The New York Times' David Rohde writes about
the seven months he was held hostage by a group of extremist Taliban in
Afghanistan and Pakistan and conveys this observation about what
motivates them:
My captors harbored many
delusions about Westerners. But I also saw how some of the consequences
of Washington's antiterrorism policies had galvanized the Taliban.

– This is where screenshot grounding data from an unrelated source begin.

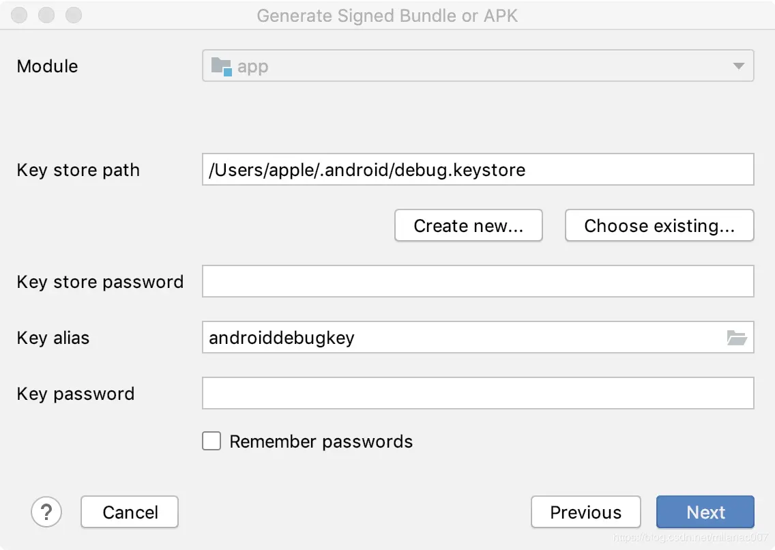Focus the Key store path field
This screenshot has height=550, width=775.
click(x=478, y=170)
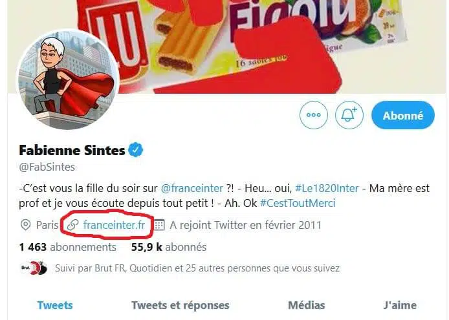This screenshot has width=449, height=320.
Task: Select the Médias tab
Action: click(306, 305)

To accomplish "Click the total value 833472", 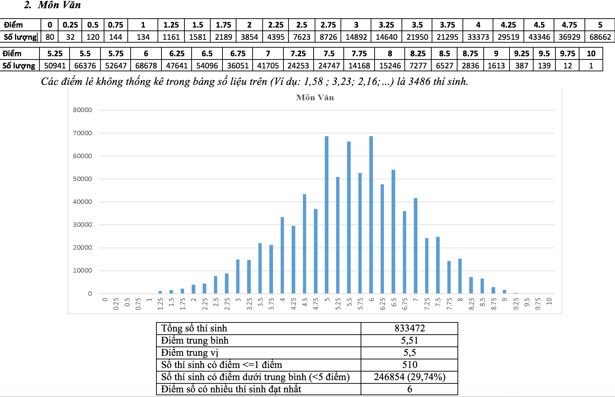I will (x=409, y=328).
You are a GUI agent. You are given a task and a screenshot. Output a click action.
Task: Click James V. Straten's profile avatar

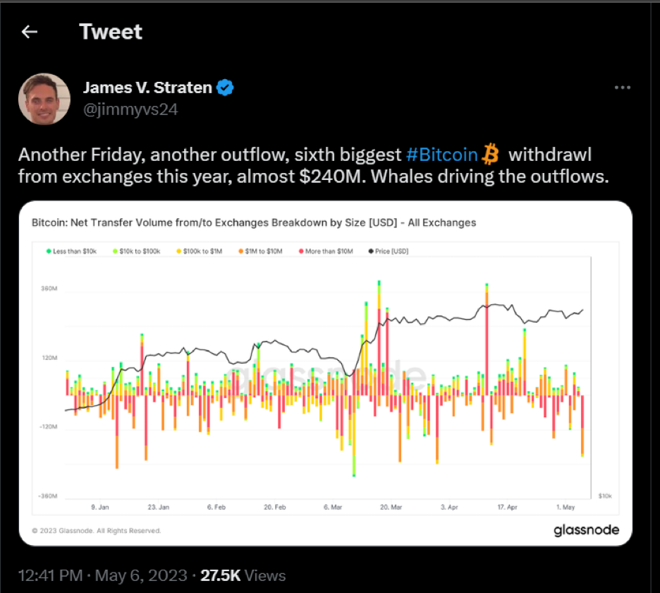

Commanders fixated on the deaths of Afghan, Iraqi and Palestinian civilians in military airstrikes, as well as the American detention of Muslim prisoners who had been held for years without being charged.
Apparently,
when we drop bombs on Muslim countries -- or when Israel attacks
Palestinians -- that fuels anti-American hatred and militarism among
Muslims. The same outcomes occur
when we imprison Muslims without charges in places like Guantanamo and
Bagram. Imagine that. Recall, according to Lawrence Wright's The Looming Tower, what prompted 9/11 "ringleader" Mohammed Atta to devote himself to a suicide mission, as recounted by Juan Cole during the Israel/Gaza war:
In
1996, Israeli jets bombed a UN building where civilians had taken
refuge at Cana/ Qana in south Lebanon, killing 102 persons; in the
place where Jesus is said to have made water into wine, Israeli bombs
wrought a different sort of transformation. In the distant, picturesque
port of Hamburg, a young graduate student studying traditional
architecture of Aleppo saw footage like this on the news
[graphic]. He was consumed with anguish and the desire for revenge. As
soon as operation Grapes of Wrath had begun the week before, he had
written out a martyrdom will, indicating his willingness to die
avenging the victims, killed in that operation--with airplanes and
bombs that were a free gift from the United States. His name was
Muhammad Atta. Five years later he piloted American Airlines 11 into
the World Trade Center. (Lawrence Wright, The Looming Tower, p. 307: "On April 11, 1996, when Atta was twenty-seven years old, he signed a standardized will he got from the al-Quds mosque. It
was the day Israel attacked Lebanon in Operation grapes of Wrath.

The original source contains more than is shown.